**EXERCISE AIM**. This exercise requires an exact copy of each line from the one containing "Expand the Administrator account dropdown" down to the last line below.

**DATA SHOWN**.
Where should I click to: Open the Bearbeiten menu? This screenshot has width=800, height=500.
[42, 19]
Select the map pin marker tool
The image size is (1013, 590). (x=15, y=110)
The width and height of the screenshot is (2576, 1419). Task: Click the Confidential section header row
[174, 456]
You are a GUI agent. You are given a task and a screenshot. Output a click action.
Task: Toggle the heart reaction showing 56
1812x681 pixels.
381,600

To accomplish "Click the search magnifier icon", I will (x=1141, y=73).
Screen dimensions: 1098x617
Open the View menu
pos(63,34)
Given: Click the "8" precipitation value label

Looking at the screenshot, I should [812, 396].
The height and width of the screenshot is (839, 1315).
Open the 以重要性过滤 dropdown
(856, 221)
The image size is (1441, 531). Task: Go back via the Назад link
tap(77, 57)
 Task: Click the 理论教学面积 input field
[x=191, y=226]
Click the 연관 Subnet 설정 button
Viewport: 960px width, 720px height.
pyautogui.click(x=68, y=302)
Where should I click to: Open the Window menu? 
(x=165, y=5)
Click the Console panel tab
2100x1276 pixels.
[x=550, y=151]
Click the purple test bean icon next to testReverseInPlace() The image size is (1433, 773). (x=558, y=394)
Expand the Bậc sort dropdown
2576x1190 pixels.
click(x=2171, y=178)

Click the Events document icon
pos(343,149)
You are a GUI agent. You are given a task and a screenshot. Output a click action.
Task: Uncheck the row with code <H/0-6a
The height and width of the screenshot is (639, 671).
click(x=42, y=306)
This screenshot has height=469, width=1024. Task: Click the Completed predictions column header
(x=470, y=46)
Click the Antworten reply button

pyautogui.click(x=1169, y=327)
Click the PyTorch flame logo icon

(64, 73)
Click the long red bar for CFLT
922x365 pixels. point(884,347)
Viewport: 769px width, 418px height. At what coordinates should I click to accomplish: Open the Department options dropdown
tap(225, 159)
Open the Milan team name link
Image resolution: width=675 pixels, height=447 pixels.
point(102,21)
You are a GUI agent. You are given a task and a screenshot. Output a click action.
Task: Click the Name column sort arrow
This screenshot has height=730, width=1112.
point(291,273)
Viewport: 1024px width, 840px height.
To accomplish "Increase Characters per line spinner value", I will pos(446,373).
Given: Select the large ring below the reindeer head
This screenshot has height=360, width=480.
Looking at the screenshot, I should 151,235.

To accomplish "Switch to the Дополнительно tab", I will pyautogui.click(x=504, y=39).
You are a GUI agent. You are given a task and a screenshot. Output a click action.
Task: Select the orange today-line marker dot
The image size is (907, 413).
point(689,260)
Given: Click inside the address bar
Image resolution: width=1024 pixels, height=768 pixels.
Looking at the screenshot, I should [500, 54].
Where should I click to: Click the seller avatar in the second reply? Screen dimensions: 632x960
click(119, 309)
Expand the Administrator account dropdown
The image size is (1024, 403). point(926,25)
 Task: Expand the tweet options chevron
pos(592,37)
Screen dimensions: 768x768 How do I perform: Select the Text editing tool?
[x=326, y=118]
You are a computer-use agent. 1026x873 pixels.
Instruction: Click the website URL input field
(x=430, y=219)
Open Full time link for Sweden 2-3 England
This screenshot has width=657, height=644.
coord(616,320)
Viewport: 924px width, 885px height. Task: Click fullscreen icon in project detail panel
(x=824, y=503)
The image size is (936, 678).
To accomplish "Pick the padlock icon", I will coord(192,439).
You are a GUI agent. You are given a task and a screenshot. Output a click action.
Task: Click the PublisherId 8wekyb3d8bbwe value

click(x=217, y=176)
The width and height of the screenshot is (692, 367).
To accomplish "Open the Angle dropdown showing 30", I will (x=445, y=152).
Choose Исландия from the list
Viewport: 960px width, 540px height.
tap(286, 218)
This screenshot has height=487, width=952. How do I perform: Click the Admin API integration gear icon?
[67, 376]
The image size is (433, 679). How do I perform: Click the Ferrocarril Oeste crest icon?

**RESPONSE AREA**.
Expand the Administrator account dropdown
The image size is (1024, 403). point(926,25)
 Task: Expand the tweet options chevron
pos(592,37)
Screen dimensions: 768x768 How do I perform: Select the Text editing tool?
[x=326, y=118]
You are a computer-use agent. 1026x873 pixels.
Instruction: Click the website URL input field
(x=430, y=219)
Open Full time link for Sweden 2-3 England
This screenshot has width=657, height=644.
coord(616,320)
Viewport: 924px width, 885px height. Task: Click fullscreen icon in project detail panel
(x=824, y=503)
The image size is (936, 678).
To accomplish "Pick the padlock icon", I will coord(192,439).
You are a GUI agent. You are given a task and a screenshot. Output a click action.
Task: Click the PublisherId 8wekyb3d8bbwe value

click(x=217, y=176)
The width and height of the screenshot is (692, 367).
To accomplish "Open the Angle dropdown showing 30", I will (x=445, y=152).
Choose Исландия from the list
Viewport: 960px width, 540px height.
tap(286, 218)
This screenshot has height=487, width=952. How do I perform: Click the Admin API integration gear icon?
[67, 376]
The image size is (433, 679). How do I perform: Click the Ferrocarril Oeste crest icon?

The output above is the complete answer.